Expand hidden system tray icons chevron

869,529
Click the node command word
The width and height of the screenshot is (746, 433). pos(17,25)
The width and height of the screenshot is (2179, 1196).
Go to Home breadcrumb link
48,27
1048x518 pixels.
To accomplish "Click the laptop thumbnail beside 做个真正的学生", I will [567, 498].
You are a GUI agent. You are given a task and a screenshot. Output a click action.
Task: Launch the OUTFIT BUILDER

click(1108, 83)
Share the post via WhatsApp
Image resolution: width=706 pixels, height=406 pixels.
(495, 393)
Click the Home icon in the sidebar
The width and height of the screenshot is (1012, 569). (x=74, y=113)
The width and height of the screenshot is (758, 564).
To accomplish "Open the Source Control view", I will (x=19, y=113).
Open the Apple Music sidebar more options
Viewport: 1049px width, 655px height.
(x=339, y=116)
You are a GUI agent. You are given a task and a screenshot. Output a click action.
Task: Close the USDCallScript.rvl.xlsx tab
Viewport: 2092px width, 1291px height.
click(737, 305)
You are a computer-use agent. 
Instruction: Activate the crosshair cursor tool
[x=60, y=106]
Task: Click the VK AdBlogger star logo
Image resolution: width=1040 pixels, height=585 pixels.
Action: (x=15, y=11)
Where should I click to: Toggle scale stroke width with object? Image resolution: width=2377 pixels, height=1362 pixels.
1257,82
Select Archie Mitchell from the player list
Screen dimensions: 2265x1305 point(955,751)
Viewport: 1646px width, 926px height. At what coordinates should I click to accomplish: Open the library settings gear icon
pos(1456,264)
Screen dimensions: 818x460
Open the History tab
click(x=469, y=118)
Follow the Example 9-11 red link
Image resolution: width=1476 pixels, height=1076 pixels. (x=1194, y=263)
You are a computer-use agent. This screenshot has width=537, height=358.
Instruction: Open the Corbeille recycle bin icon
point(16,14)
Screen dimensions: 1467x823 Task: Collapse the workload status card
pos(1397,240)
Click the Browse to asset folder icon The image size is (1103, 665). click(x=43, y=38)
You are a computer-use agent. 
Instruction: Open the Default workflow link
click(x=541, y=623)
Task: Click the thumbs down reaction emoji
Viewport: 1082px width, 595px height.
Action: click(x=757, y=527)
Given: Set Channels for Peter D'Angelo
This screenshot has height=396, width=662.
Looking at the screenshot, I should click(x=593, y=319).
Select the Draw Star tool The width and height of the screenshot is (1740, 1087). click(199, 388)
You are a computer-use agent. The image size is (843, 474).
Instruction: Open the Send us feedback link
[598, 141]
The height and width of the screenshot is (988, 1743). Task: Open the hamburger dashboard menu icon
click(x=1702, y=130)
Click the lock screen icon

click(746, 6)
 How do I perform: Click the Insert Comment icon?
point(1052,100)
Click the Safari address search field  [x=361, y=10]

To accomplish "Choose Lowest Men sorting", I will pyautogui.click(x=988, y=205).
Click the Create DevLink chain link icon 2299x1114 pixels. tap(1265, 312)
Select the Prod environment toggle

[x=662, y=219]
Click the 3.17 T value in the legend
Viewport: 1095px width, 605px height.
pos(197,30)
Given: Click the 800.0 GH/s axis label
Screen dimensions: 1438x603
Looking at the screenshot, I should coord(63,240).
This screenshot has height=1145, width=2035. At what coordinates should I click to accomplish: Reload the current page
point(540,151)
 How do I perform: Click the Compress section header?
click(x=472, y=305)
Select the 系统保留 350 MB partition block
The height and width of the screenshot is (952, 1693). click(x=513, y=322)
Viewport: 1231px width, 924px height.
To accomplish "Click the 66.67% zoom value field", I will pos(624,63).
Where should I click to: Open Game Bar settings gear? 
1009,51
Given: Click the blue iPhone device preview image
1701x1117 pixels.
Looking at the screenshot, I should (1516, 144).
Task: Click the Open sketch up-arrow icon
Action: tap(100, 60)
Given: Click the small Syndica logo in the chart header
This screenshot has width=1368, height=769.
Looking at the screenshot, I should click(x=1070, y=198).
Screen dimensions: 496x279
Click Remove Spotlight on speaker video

================================

About this task :: Report how many lines in this data include the string "will", and nothing else.

Expected answer :: 4